Its Effect on Foreign Dependency and Current Account Deficit
    Today, the production of Li-ion batteries, including the security of raw material supply, is under the monopoly of far eastern countries. The need of our country and Europe for sustainable energy storage systems that can compete with the world is becoming more and more strategic. Until the 2050s, solar and wind energy is expected to provide 63% of the world's electricity. Starting in 2032, it is estimated that half of the new cars will be electric. That's why battery production has doubled since 2018. The unit cost of batteries is expected to decrease by 60% by 2030. However, raw material shortages are slowing this trend. FREE4LiB ensures that Li-ion batteries are brought back to the market in alternative application areas with their second life use, and at the end of their life, they are recycled, and a raw material source is created. In this way, it aims to reduce dependency on the Far East in Europe and our country.

Contribution to the Development of Professional Skills and Professional Abilities
    FREE4LiB is a special consortium in which a wide range of disciplines works together, from materials to chemistry, from physics to electrochemistry, and from mechanics to electronics. In the project, where the capabilities of 22 partners from different sectors are blended, knowledge and experience are shared between the partners, thus the emergence of professional riches.
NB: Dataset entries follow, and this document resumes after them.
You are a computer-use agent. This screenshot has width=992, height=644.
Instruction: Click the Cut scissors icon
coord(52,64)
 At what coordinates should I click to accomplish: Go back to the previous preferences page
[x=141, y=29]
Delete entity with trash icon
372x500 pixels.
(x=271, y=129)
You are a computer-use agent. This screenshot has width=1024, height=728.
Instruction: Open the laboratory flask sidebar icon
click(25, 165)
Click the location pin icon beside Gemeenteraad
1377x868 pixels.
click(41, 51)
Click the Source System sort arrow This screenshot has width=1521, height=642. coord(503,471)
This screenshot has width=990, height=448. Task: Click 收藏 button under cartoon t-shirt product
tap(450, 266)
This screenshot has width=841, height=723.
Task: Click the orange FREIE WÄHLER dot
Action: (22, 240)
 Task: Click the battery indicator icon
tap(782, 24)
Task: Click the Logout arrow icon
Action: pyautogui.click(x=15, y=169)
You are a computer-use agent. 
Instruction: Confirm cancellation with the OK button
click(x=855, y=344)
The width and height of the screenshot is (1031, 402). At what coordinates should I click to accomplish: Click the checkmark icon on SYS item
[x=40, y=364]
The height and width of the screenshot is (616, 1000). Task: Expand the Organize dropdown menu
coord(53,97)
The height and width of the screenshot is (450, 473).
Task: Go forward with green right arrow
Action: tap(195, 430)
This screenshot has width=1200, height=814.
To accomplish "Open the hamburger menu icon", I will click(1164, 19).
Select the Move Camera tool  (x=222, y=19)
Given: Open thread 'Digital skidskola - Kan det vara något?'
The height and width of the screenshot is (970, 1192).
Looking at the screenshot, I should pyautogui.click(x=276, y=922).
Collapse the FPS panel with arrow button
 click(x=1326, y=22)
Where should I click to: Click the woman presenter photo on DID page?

FREE4LIB has also a relevant interdisciplinary approach involving several disciplines under Natural, Medical, Health, and Social Sciences, together with a highly active role in the Engineering and Technology applied to the cell manufacturing processes, including robotics and pilot’s conformation.
 

Contribution to the Development of Human Resources
    FREE4LiB is a comprehensive consortium of more than 200 researchers, with 22 partners from 7 different countries. Each partner contributes to recruiting and training new researchers in their field of expertise. The most important issue emphasized by the European Commission at the Battery Innovation Days event held in 2022 is the lack of qualified technical human resources in the field of energy storage. FREE4LiB also serves to increase the number of self-developed researchers in this regard. Because the project includes academic and industrial approaches, it covers a wide range of research from the TRL2 to the TRL6.